Looking back on his history with the Workshop, in particular, Freckmann recalls the 2008 event, one of just three that have taken place in Canada. “Toronto in 2008 was probably the most memorable for me,” he confirmed. “It was an awesome event, and we met so many great people. Matcom had given us a tour of the city and then took us up into the roof of the SkyDome for a private tour. It was really something. But every Workshop I’ve ever attended has been memorable, and there’s always something new – always a takeaway that helps your business.”
Tours and more
Bill Stramer, Senior Vice President – Marketing, Sales and Customer Support at Link-Belt Cranes, started attending the Workshop in 1990, and has attended every one since. A unique part of Stramer’s participation in the event is that Link-Belt has also hosted Workshop attendees via tours to their Lexington, KY facility on four different occasions (1993, 2001, 2012 and 2018).
Sidenote: Kito Crosby will be hosting an exclusive tour of its Tulsa plant for SC&RA members during this year’s Workshop, set for Tuesday, September 26.

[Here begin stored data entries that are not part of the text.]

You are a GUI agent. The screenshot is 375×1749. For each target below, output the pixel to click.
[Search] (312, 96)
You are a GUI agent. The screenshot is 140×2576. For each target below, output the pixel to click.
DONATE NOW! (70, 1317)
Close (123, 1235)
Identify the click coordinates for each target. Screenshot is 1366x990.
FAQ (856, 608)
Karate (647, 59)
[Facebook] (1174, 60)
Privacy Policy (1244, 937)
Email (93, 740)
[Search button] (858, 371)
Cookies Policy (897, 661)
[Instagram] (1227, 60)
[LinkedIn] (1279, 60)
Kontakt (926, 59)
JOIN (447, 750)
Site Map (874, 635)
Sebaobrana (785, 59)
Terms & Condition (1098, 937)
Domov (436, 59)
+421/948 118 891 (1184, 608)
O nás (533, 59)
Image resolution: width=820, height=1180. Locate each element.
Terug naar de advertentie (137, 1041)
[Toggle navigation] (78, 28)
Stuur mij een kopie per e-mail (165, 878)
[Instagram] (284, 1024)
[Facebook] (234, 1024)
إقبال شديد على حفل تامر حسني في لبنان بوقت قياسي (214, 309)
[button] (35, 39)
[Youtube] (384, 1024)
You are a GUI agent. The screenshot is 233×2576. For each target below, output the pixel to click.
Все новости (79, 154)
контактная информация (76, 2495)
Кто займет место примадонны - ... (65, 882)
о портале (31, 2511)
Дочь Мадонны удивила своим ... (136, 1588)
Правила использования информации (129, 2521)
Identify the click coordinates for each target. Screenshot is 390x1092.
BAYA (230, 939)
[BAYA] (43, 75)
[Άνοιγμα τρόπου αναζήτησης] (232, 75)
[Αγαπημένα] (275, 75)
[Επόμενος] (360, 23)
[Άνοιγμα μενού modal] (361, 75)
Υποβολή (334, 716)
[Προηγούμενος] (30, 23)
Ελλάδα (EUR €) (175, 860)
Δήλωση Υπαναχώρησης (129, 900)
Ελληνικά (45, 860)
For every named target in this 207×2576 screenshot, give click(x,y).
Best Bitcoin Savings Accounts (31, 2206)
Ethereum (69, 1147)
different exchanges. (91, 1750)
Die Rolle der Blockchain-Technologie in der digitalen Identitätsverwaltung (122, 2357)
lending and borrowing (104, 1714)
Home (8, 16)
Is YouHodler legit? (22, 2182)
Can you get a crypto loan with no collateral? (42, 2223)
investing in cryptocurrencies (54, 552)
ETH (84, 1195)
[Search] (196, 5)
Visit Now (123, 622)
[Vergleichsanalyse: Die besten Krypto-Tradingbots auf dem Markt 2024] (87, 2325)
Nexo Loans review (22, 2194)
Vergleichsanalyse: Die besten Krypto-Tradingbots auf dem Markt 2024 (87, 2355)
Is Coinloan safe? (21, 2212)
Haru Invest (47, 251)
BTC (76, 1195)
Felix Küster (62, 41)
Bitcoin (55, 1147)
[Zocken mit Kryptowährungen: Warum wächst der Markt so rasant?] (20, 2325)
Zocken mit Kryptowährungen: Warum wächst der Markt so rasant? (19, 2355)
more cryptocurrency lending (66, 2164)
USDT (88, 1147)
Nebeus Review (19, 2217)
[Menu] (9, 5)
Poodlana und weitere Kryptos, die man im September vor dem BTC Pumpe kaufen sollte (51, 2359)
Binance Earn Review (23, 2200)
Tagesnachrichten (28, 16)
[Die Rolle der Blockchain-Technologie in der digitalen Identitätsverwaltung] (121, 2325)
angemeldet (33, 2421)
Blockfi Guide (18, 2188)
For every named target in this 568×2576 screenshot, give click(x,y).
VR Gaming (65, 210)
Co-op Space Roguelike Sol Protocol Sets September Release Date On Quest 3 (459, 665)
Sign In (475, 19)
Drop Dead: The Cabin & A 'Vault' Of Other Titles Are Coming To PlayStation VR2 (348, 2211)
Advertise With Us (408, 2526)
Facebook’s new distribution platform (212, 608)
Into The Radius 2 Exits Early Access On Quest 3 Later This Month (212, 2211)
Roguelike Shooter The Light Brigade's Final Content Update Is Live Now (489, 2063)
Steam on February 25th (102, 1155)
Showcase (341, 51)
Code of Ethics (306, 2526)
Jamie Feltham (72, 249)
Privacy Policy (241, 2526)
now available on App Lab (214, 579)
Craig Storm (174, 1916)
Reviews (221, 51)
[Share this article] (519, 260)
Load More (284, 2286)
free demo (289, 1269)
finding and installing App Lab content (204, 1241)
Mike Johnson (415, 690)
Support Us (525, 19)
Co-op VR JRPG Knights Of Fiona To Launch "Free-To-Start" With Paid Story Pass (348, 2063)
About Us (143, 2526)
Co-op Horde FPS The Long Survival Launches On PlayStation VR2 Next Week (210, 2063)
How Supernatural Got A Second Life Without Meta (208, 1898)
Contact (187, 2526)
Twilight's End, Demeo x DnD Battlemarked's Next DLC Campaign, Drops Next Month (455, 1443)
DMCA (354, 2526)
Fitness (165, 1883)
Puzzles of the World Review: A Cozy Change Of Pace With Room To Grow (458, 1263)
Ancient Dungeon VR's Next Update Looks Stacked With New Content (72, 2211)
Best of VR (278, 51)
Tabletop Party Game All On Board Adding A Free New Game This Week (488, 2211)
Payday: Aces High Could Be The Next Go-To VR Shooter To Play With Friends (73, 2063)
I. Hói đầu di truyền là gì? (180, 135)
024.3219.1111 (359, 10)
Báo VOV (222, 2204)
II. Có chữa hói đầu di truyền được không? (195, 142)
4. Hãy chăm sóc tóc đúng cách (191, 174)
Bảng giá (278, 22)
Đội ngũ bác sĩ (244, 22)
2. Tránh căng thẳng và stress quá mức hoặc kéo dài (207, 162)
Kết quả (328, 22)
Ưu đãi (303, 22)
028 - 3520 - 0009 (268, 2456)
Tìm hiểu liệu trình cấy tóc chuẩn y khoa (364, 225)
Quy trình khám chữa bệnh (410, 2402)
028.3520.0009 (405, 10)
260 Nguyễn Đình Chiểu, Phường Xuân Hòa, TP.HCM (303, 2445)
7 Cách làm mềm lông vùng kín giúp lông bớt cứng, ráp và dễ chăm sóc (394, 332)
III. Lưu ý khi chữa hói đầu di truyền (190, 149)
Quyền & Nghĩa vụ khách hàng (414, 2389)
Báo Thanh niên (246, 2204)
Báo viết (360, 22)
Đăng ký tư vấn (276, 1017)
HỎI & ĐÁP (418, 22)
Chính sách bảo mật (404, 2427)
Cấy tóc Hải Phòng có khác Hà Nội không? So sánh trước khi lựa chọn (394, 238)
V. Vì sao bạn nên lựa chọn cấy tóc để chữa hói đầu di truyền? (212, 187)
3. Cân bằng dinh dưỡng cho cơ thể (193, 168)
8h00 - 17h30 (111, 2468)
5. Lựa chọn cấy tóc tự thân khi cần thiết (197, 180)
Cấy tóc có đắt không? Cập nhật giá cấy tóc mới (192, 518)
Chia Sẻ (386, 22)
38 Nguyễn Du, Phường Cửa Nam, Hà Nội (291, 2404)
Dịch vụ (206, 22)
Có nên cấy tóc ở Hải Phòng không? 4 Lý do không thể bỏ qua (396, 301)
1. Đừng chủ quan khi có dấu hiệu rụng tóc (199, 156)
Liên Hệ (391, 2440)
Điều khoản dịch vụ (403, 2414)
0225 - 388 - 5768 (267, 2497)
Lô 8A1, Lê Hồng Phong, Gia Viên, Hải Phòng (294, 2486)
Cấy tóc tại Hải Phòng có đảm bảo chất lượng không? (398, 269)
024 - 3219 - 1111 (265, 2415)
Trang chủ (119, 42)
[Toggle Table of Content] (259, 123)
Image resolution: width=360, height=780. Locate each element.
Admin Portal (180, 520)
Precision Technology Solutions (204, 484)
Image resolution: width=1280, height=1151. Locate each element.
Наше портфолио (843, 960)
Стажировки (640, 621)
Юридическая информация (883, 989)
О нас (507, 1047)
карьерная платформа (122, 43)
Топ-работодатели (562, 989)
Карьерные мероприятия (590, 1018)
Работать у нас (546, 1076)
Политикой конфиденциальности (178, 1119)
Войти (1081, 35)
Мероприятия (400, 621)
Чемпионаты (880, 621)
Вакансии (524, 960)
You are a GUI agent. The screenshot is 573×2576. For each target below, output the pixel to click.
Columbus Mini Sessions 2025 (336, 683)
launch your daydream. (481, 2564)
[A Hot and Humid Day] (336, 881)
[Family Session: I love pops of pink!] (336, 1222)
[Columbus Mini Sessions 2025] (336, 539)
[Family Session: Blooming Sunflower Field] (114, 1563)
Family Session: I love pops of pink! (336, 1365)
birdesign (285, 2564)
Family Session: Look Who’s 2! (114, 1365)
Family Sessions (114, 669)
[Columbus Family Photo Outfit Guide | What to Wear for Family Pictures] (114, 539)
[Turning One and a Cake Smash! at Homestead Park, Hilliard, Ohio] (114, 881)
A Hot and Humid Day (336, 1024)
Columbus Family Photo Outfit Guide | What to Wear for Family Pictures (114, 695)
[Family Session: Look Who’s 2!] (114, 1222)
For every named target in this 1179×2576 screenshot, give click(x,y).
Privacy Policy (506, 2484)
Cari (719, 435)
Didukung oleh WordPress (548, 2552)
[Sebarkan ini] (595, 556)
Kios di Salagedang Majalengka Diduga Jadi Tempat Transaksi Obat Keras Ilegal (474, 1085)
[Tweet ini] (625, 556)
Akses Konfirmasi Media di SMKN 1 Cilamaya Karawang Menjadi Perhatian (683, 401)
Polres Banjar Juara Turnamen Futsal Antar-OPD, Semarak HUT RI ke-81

“We’ve always appreciated that opportunity,” he indicated. “As a person that formally helped to plan the Workshops as I was going through the chairs, the Association has done a great job in trying to have tours with a crane manufacturer as a consistent part of the event because it’s a great driver of value and interest.”
One such Link-Belt tour took place during a pivotal moment in history for both SC&RA and the country – September 11, 2001. “We were set to host a tour in Lexington that year in conjunction with the Workshop, and I recall the conversations between SC&RA leadership and the executive board,” he explained. “They were trying to determine whether or not to go forward with the event in the days following the attack. As we got closer to decision time on the Workshop, it became evident that we were going to move forward – get back in the saddle and get on with our business. And so the decision was made to go ahead with the Workshop.”
Randy Sever, Executive Vice President at PSC Crane & Rigging (Piqua, Ohio) was chair of the Workshop more recently, but also during a challenging moment in history, September 2020, as SC&RA had to modify the event’s format due to COVID – ultimately deciding on a remote experience utilizing virtual reality.
“As we were trying to figure out how to move forward without being in-person, due to the pandemic,” he said, “it was apparent that SC&RA was making a valiant effort to do everything it could to still bring value to its members, and provide an event that was as real and personal as possible, even if remote.”
Sever pointed out that, even amid a time of great complexity for everyone, the Association showed its commitment to its members and its willingness to think outside of the box. “They built an entire digital platform to accommodate the show that allowed members to come together and get as much value as they could given the circumstances.”
Evolve and adapt
Sever has been attending Crane & Rigging Workshops for close to 25 years, and has gone from being overwhelmed by the amount of information across the board in his early years to now taking part in numerous task forces and committees. “Everything has evolved so much in the industry in that time frame – and yet, SC&RA continues to evolve and adapt along with it,” he emphasized. “Along the way, I’ve developed lifelong friendships as well as professional relationships that have been paramount to the success of PSC, and I know it has gone that way for many of my Association peers – some of whom built this event and the Association in tandem, dating all the way back to 1977.”
That shared experience and ongoing commitment continues to drive the Workshop today – the culmination of an event that has shaped the industry for more than four decades.